• WORK TO DO
Copy out every one of the entries below word for word, leaving out the pictures.

• DATA PROVIDED
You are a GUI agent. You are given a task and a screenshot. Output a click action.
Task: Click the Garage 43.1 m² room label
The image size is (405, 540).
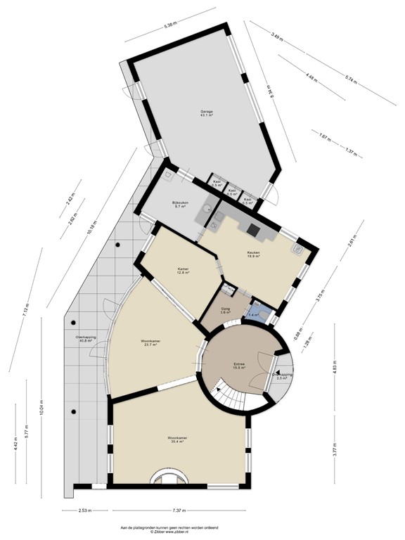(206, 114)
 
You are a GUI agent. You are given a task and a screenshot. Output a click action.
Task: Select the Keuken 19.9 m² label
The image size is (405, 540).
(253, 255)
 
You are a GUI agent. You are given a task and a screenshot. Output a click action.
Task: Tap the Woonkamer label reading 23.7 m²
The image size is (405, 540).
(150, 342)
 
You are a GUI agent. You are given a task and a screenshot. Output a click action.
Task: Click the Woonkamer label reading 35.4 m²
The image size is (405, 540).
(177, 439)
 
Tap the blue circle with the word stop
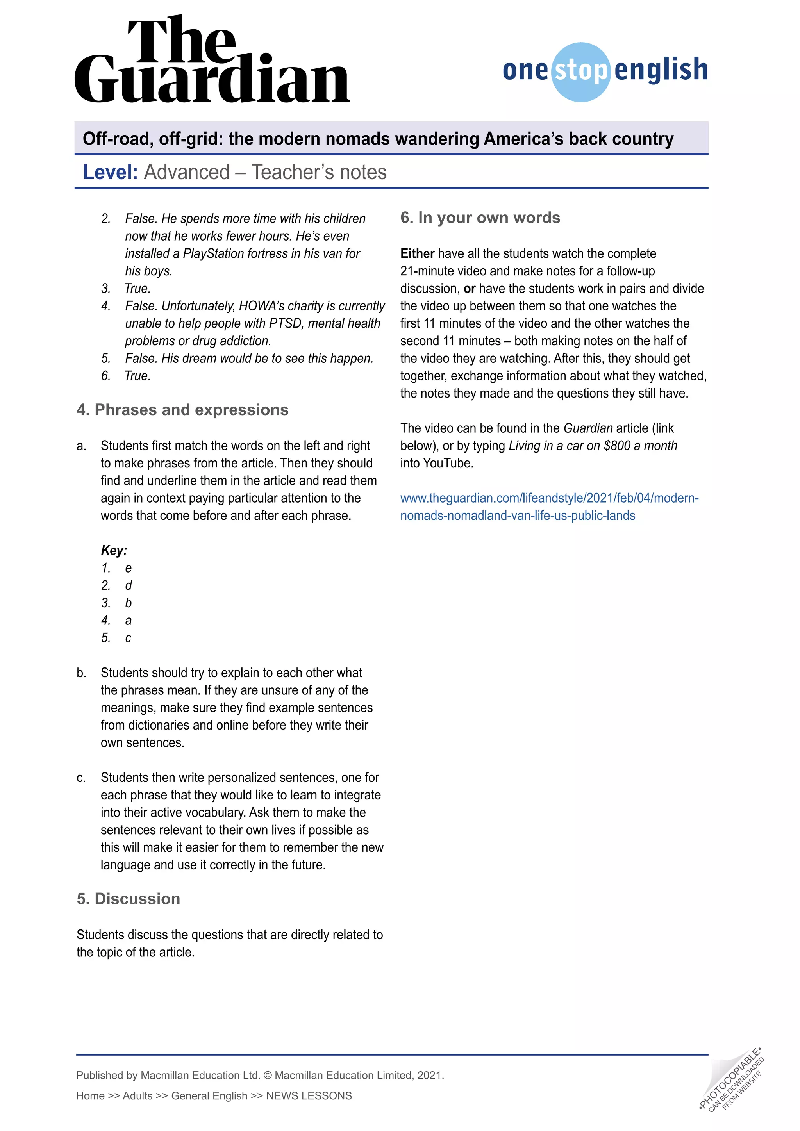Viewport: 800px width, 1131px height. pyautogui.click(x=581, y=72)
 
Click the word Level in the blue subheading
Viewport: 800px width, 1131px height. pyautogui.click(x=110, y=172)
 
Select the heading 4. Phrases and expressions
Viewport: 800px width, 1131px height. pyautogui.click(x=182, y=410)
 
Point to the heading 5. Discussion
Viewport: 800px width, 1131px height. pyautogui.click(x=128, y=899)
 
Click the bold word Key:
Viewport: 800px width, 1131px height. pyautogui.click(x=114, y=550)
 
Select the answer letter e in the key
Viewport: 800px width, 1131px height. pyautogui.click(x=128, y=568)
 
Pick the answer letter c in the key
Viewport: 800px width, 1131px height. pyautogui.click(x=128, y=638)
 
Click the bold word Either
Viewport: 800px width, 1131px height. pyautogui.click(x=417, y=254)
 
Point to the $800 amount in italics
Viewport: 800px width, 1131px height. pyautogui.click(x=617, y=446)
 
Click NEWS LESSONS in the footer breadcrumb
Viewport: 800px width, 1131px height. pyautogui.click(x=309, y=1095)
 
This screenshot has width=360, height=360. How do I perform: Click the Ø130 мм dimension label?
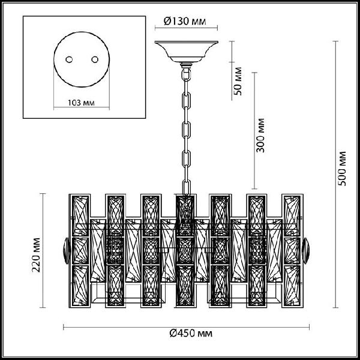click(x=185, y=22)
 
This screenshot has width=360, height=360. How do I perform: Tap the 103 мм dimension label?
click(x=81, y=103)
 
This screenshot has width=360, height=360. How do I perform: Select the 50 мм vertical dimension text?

• SOLUTION FOR THIS EXERCISE
You are a GUI agent. You are given a task and a screenshot. Output a click action.
Task: Click the Garage 43.1 m² room label
The image size is (405, 540).
(206, 114)
 
You are a GUI agent. You are given a task and a screenshot. Output a click action.
Task: Select the Keuken 19.9 m² label
The image size is (405, 540).
(253, 255)
 
You are a GUI agent. You are given a task and a screenshot. Output a click action.
Task: Tap the Woonkamer label reading 23.7 m²
The image size is (405, 540).
(150, 342)
 
You are a GUI agent. You are given a task and a screenshot. Output a click action.
Task: Click the Woonkamer label reading 35.4 m²
The image size is (405, 540).
(177, 439)
 
Tap the blue circle with the word stop
Viewport: 800px width, 1131px height. pyautogui.click(x=581, y=72)
 
Click the word Level in the blue subheading
Viewport: 800px width, 1131px height. pyautogui.click(x=110, y=172)
 
Select the heading 4. Phrases and expressions
Viewport: 800px width, 1131px height. pyautogui.click(x=182, y=410)
 
Point to the heading 5. Discussion
Viewport: 800px width, 1131px height. pyautogui.click(x=128, y=899)
 
Click the bold word Key:
Viewport: 800px width, 1131px height. pyautogui.click(x=114, y=550)
 
Select the answer letter e in the key
Viewport: 800px width, 1131px height. pyautogui.click(x=128, y=568)
 
Pick the answer letter c in the key
Viewport: 800px width, 1131px height. pyautogui.click(x=128, y=638)
 
Click the bold word Either
Viewport: 800px width, 1131px height. pyautogui.click(x=417, y=254)
 
Point to the $800 amount in italics
Viewport: 800px width, 1131px height. pyautogui.click(x=617, y=446)
 
Click NEWS LESSONS in the footer breadcrumb
Viewport: 800px width, 1131px height. pyautogui.click(x=309, y=1095)
 
This screenshot has width=360, height=360. How do I perform: Click the Ø130 мм dimension label?
click(x=185, y=22)
 
This screenshot has width=360, height=360. How do I perform: Tap the 103 мм dimension label?
click(x=81, y=103)
 
This screenshot has width=360, height=360. How do I perform: Select the 50 мм vertical dimension text?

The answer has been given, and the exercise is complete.